Of course, |val| and |+++| give an algebra for |HExp| with carrier |HExp|, and we
call it the \textbf{free} algebra because it is not obliged to obey any mathematical
laws. E.g., we expect |+| to be associative, and more to the point, we expect |2 + 2 = 4|,
but |val 2 +++ val 2| is \emph{not} the same \emph{expression} as |val 4|. So you can
think of `free' as meaning `nothing more than syntax'.
For the rest of this chapter, we shall explore variations on the theme of Hutton's
Razor, illustrative of all sorts of computational ideas, in search of common patterns.
\section{Compiling for a Stack Machine}
Our first variation is to consider |compiling| rather than |interpreting| Hutton's Razor.

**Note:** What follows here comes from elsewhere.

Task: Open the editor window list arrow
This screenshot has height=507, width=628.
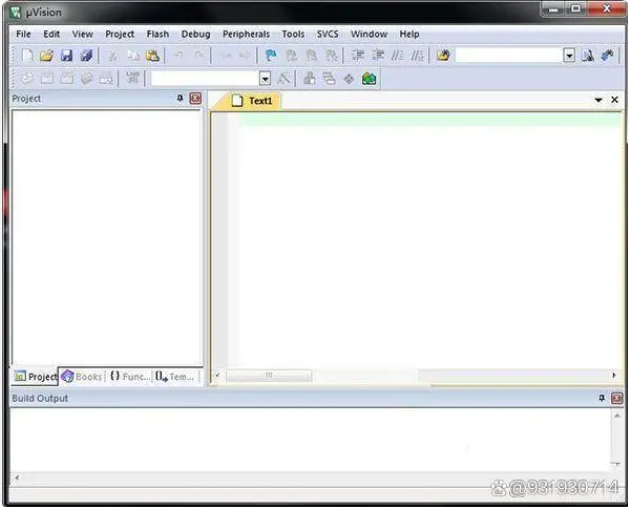Action: coord(598,100)
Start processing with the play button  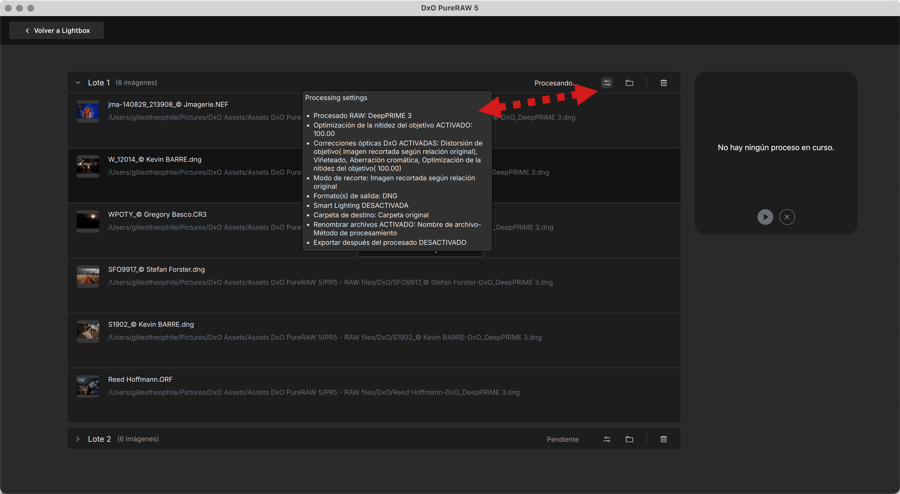click(x=765, y=217)
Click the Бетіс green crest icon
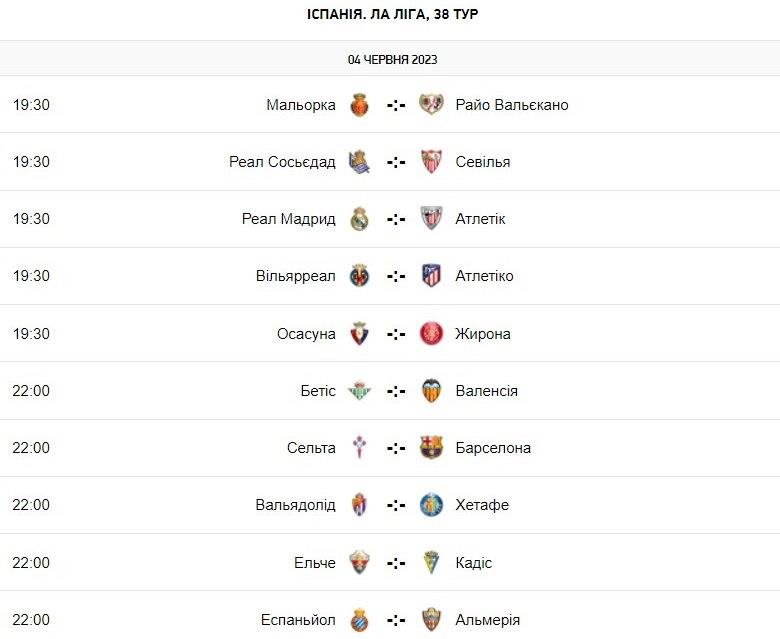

The compilation target will be a simple machine which manages the evaluation process via
a \emph{stack}. The machine has just two instructions:
\begin{description}
\item[\texttt{PUSH} |n|] puts the number |n| on top of the stack;
\item[\texttt{ADD}] pops |n| and then |m| from the stack, then pushes |m + n|.
\end{description}
Our mission is to write a compiler which turns an expression into a sequence of
these instructions which leaves the expression's value on the top of the stack,
with the original stack below. For example, compiling |(val 2 +++ val 3) +++ val 1|
should give us
\begin{verbatim}
code stack after instruction
...
PUSH 2 2 , ...
PUSH 3 3 , 2 , ...
ADD 5 , ...
PUSH 1 1 , 5 , ...
ADD 6 , ...
\end{verbatim}
Correspondingly, let me give a type for code sequences. (I grew up in the 1970s, so
assembly language operators are in ALL CAPS.)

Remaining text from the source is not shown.